Another Thought on Self Defense

I wrote, a short time ago, about individual self-defense.  In this post, I’d like to explore a little bit of the self-defense rights of a nation.  Senator Jon Kyle (R, AZ) asked, in a Wall Street Journal op-ed, “What’s at Stake in the Missile-Defense Debate?”  His question also raises a larger question concerning a nation’s right to self-defense.  I’ll address the second question first, then I’ll talk about the role of missile defenses within that right.

As our Declaration of Independence acknowledges, all men have a right, among other things, to our Lives, our Liberty, and our Happiness.  In that earlier post I demonstrated the right, and the obligation, of each individual to defend himself—lethally, if necessary—against threats to himself, his family, his property, and to extend that defense to others whom he might see under similar threat.

Far too often, that individual is incapable of conducting that defense, even acting in concert with a few of his fellows.  This is why, as Hobbes, Locke, Rousseau, et al., have demonstrated, men come together to form social compacts, nations, with governing structures.  Universal among these men’s demonstrations was a purpose of those compacts: to defend the individual members against external threats.  Thus, nations are formed for an explicit purpose of defending its citizens—of defending itself.

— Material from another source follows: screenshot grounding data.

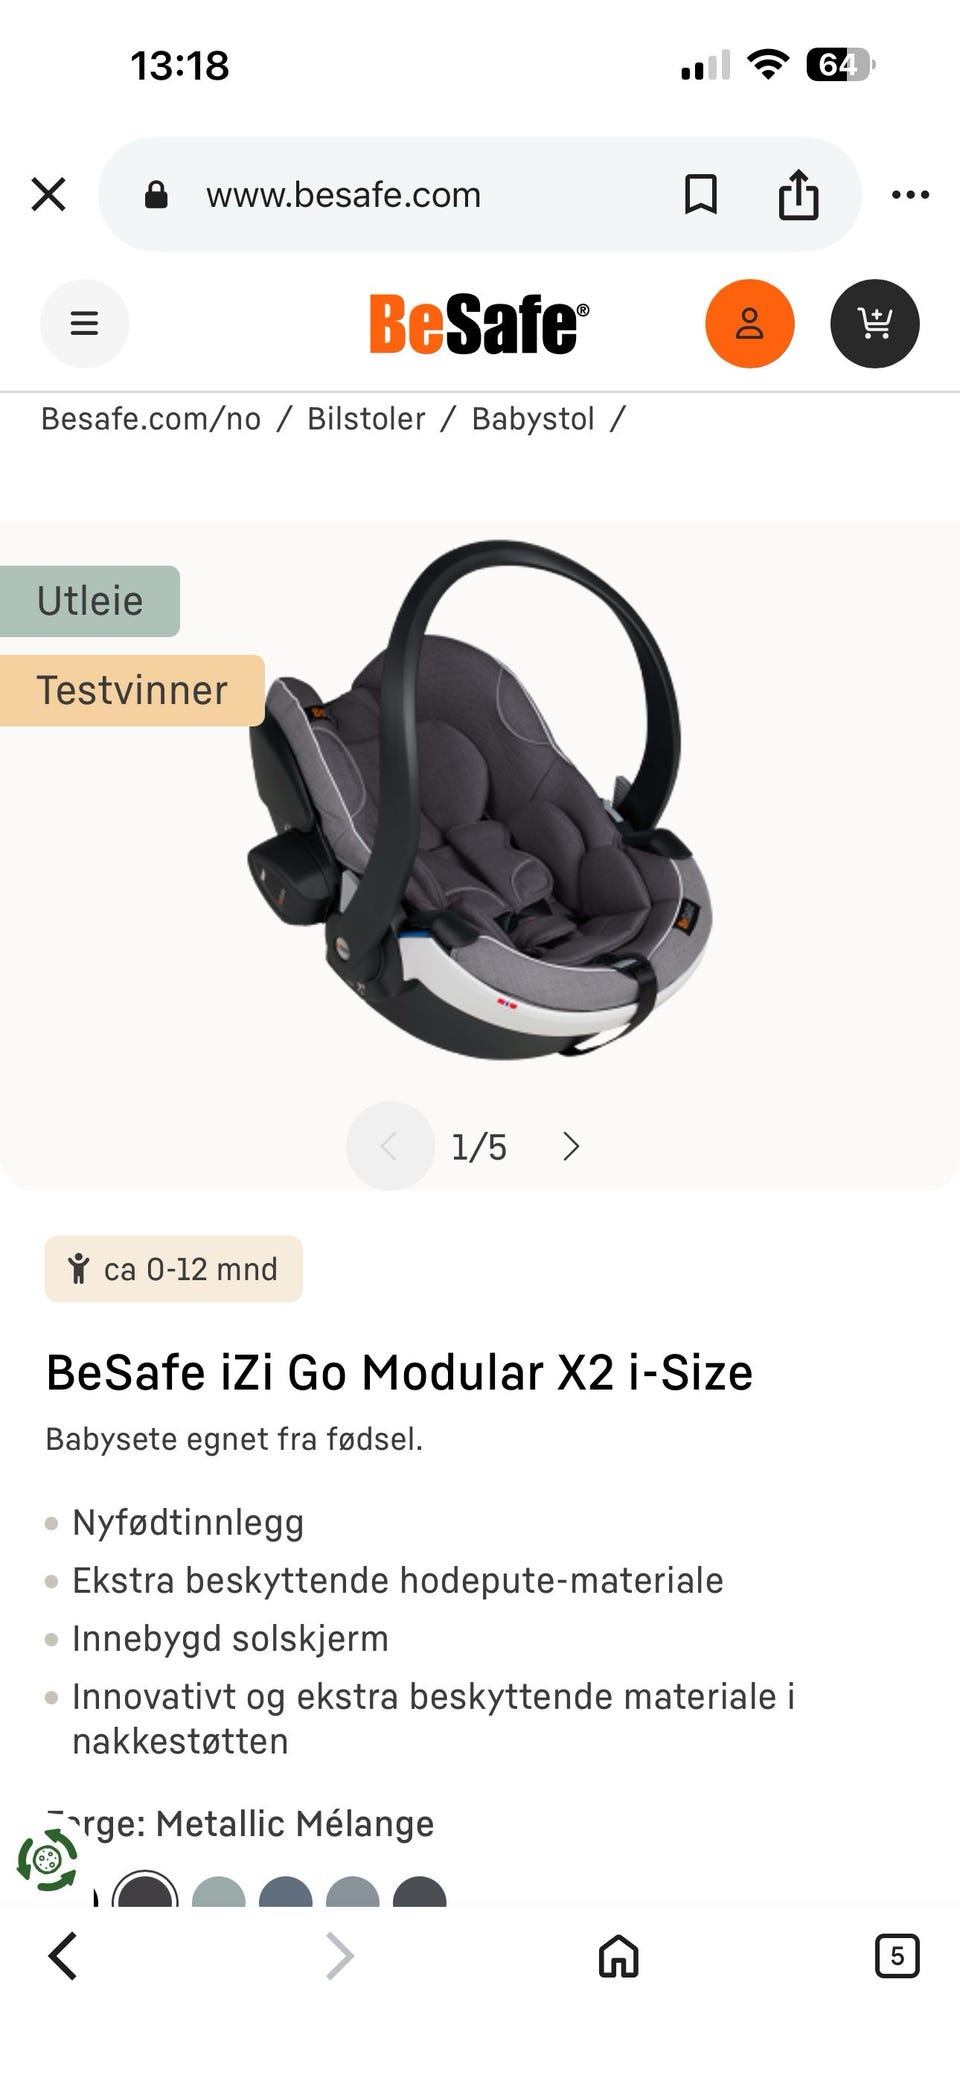Tap the browser back arrow at bottom

(x=63, y=1956)
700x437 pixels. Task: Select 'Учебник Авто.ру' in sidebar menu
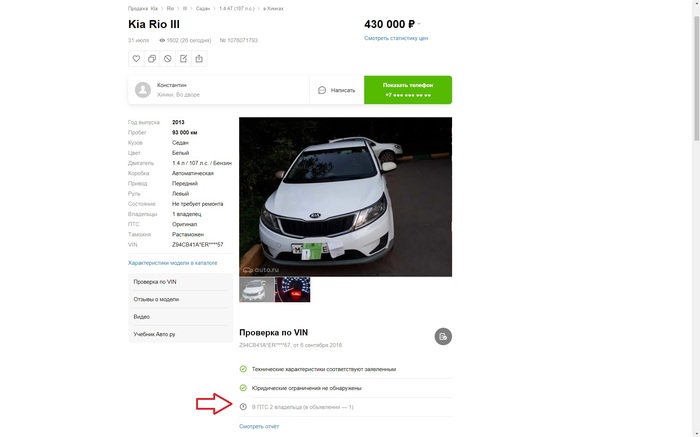[180, 333]
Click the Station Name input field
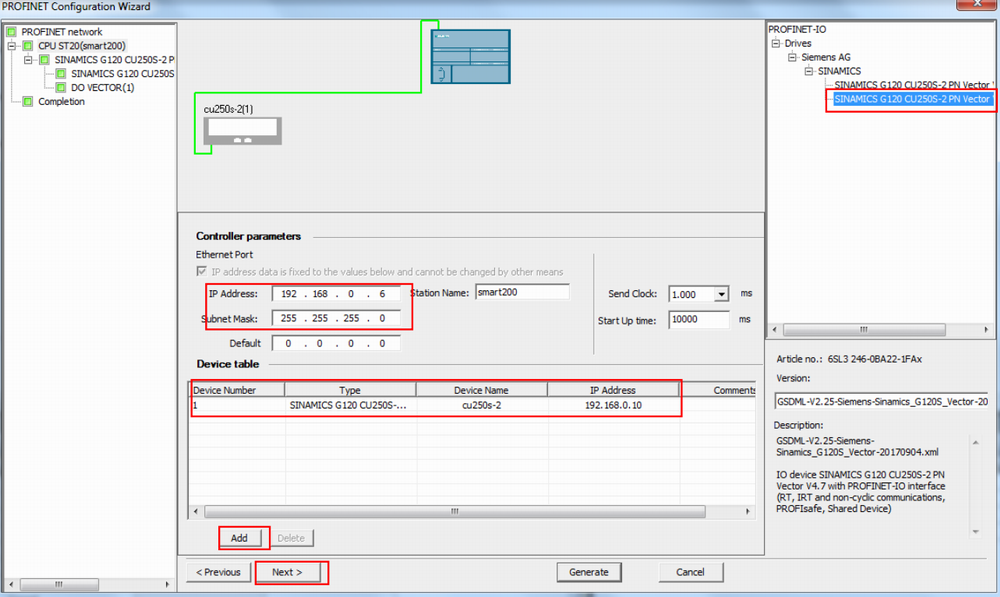This screenshot has height=597, width=1000. click(x=521, y=292)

The right of a nation to defend itself thus flows directly from its members’ individual rights to defend themselves.

Within a national right of self-defense, where do missile defenses fit?  Plainly, a nation that does not use all of the tools at its disposal is limiting itself in its ability to carry out its duty of defending its citizens, of defending itself.  A nation that disgorges itself of any of the tools it has, and/or turns its back on acquiring all the tools it might, that are useful in defending itself is turning its back entirely on its obligation to defend itself.

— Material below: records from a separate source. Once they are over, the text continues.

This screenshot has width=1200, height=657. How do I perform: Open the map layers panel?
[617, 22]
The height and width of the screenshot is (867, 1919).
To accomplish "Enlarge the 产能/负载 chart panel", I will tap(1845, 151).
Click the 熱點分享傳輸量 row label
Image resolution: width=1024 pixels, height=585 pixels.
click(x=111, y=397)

This failure is exacerbated in a nuclear world, where one of the weapons of attack is fully capable of destroying an entire city, murdering the hundreds of thousands or millions of people who live(d) there.  A missile defense capability becomes critical to national defense, even to national survival, when such offensive destruction is possible.  Certainly, a missile defense of the kind discussed by Lyle and dismissed by President Obama is useful only against missiles and is not proof against those missiles.  However, with our enemies capable of missile delivery of nuclear destruction, not defending against that threat is not just amoral, it’s actively immoral.

For the United States to walk away from a maximally capable defense capacity solely to appease our enemies who have that nuclear offensive capability is not just amoral, it’s actively immoral.  Yet this appears to be the path on which Obama is setting us.  He already has withdrawn missile defenses against rogue Iranian missiles from eastern Europe (where they could defend Israel and Europe against Iranian attack) at Russia’s behest.  Now he’s telling outgoing Russian President Dmitri Medvedev and incoming Russian President Vladimir Putin that, given time to win his reelection before being pressed on our missile defense system, he’ll then no longer be accountable, and he can give the Russians everything they want in the complete removal of any American missile defense capacity.

Senator Kyle rightly points out legal concerns about this course.

[President Obama] may have to ignore or circumvent commitments he made to Congress to secure support for the 2010 New Strategic Arms Reduction Treaty (Start)—among them, that he would deploy all four phases of planned U.S. missile-defense systems for Europe, and that he would modernize the Ground-based Midcourse Defense (GMD) system for the protection of the U.S. homeland.

Never mind that acceding to Russian demands would eliminate

…the only U.S. theater missile-defense system capable of catching intercontinental-range Iranian missiles, making it important for the defense of our homeland.

Senator Kyle adds

It is questionable whether concessions on missile defense would induce Russia to further reduce its nuclear arsenal.  Unlike the U.S., Russia maintains a robust nuclear warhead production capability, and its national security strategy is to increase reliance on nuclear weapons.  Russia is also modernizing ICBMs and submarine-launched ballistic missiles.

Indeed.  I’m reminded of the Third Punic War.  Rome insisted that Carthage disarm itself, and Carthage acceded to the demand.  After that, Rome attacked, razed Carthage to the ground, occupied all Carthaginian territory, and enslaved its surviving people.

But Obama has said of his moves to eliminate our missile defenses

As a nuclear power – as the only nuclear power to have used a nuclear weapon – the United States has a moral responsibility….

Sorry.  The one who would unilaterally remove our ability to defend ourselves is in no position to discuss any part of our military posture.

Further, the champion of wealth distribution, of “you’ve made enough money,” give up what I’ve determined for you as excessive for me to redistribute; the champion of denying anyone his right to live his life to the fullest of his own potential through that wealth redistribution is in no position to lecture anyone on morality.